Due to the limited access to human pancreatic islets, most of our current knowledge about diabetes comes from experiments on rats and mice. We even know several ways of curing diabetes in these animals. Unfortunately, this knowledge has not always been transferable to human conditions.


“The possibility to do research on human cells has forced us to revaluate a lot of our earlier findings”, says professor Charlotte Ling at Lund University Diabetes Centre.


The Human Tissue Lab is a resource that studies and analyses the pancreatic islets on the basis of genetic variations and their ability to secrete insulin and glucagon, among other things. It can be compared to a bank in which the researchers enter and retrieve data. Since 2007, researchers have built up a completely unique knowledge bank with information on how the islets function and how they differ from healthy individuals to people with type 2 diabetes. To avoid several researchers doing the same thing, access to the material is managed through applications.


“Once you have published your results, you make the new information accessible to all those within EXODIAB”, says Professor Charlotte Ling, who is also the convener of the steering group for the Human Tissue Lab.

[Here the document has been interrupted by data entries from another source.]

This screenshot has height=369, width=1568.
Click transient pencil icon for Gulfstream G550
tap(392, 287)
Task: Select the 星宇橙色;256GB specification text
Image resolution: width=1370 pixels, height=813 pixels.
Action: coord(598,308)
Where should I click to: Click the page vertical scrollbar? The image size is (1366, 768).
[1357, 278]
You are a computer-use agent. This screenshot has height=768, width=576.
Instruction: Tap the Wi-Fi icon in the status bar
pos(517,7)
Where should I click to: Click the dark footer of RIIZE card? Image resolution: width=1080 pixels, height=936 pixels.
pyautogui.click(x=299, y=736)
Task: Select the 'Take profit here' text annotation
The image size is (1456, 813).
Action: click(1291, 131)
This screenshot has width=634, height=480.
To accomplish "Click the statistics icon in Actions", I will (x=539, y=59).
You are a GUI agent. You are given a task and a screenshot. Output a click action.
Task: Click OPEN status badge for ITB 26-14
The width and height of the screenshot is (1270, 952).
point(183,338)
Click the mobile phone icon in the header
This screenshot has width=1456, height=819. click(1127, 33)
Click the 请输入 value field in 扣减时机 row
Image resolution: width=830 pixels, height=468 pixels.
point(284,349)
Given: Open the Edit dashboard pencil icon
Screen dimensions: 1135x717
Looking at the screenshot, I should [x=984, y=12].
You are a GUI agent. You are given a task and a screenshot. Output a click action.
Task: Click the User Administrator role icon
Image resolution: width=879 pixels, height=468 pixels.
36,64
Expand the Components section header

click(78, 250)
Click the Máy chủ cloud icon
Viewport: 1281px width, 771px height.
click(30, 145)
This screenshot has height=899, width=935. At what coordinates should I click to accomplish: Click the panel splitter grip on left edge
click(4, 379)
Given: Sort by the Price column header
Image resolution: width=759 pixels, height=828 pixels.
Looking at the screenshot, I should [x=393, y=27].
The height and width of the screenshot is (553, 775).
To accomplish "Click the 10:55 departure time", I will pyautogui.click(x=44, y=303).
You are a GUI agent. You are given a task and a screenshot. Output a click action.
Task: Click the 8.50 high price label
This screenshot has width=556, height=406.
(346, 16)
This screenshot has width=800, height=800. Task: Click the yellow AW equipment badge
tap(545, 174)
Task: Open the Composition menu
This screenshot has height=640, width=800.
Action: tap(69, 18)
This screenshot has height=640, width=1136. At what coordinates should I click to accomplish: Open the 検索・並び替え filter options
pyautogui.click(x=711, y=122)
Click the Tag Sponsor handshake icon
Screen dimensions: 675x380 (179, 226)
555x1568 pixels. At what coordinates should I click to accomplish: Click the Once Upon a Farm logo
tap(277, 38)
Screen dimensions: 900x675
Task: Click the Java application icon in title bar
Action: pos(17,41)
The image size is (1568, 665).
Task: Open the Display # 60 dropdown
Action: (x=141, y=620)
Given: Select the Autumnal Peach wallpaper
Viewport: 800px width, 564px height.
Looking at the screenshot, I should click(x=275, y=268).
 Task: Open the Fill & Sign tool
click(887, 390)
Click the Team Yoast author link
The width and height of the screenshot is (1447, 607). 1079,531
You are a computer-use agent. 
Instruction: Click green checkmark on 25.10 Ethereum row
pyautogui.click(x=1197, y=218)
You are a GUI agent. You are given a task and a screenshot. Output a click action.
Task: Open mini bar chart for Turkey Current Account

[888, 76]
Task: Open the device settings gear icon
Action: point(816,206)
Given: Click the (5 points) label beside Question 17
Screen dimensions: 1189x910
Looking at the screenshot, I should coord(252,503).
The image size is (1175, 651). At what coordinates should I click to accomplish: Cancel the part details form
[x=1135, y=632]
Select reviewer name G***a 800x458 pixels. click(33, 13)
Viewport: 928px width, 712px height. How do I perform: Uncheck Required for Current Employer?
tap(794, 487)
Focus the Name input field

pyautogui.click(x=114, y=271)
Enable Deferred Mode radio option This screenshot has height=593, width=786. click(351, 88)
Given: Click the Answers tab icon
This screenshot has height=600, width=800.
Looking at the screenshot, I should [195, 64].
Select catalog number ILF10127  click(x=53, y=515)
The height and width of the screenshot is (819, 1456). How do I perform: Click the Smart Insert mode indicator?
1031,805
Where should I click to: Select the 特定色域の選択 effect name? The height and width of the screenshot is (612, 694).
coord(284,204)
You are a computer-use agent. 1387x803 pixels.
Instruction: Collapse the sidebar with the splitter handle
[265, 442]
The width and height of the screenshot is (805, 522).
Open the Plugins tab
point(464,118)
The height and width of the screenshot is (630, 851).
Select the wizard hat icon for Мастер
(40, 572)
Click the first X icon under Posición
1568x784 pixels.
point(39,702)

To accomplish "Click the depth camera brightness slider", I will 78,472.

EXODIAB is one of the Swedish government´s strategic research area within diabetes that includes Lund University and Uppsala University.
Thanks to the Human Tissue Lab, researchers have contributed to extensive new knowledge in the field of diabetes which has resonated in the research community worldwide. Researchers at LUDC were the first to map the function of several genes in islets from humans and have identified the function of a number of previously unknown but important genes that play a major role in the development of type 2 diabetes including TCFL7, which is the single strongest risk gene for type 2 diabetes. They have also studied individual genes down to their smallest component parts and found out how different variations within them affect the risk for the disease.

 

Diabetes

Diabetes is one of the most common diseases and its incidence is increasing exponentially worldwide. Over 400 million people in the world have diabetes, and their number is expected to exceed 640 million by 2040.
Diabetes is characterised by excessively high blood sugar which, if left untreated for a long time, can lead to serious complications such as eye damage, amputations, kidney and nerve damage as well as cardiovascular disease including heart attacks and stroke.
Between 80 and 90 per cent of patients have type 2 diabetes which is caused by a combination of genetic and lifestyle factors, with too much food and too little exercise.
Type 1 diabetes is an autoimmune disease caused by the immune system destroying its own beta cells. Other forms of diabetes include LADA, MODY and gestational diabetes, as well as other more rare variants of the disease.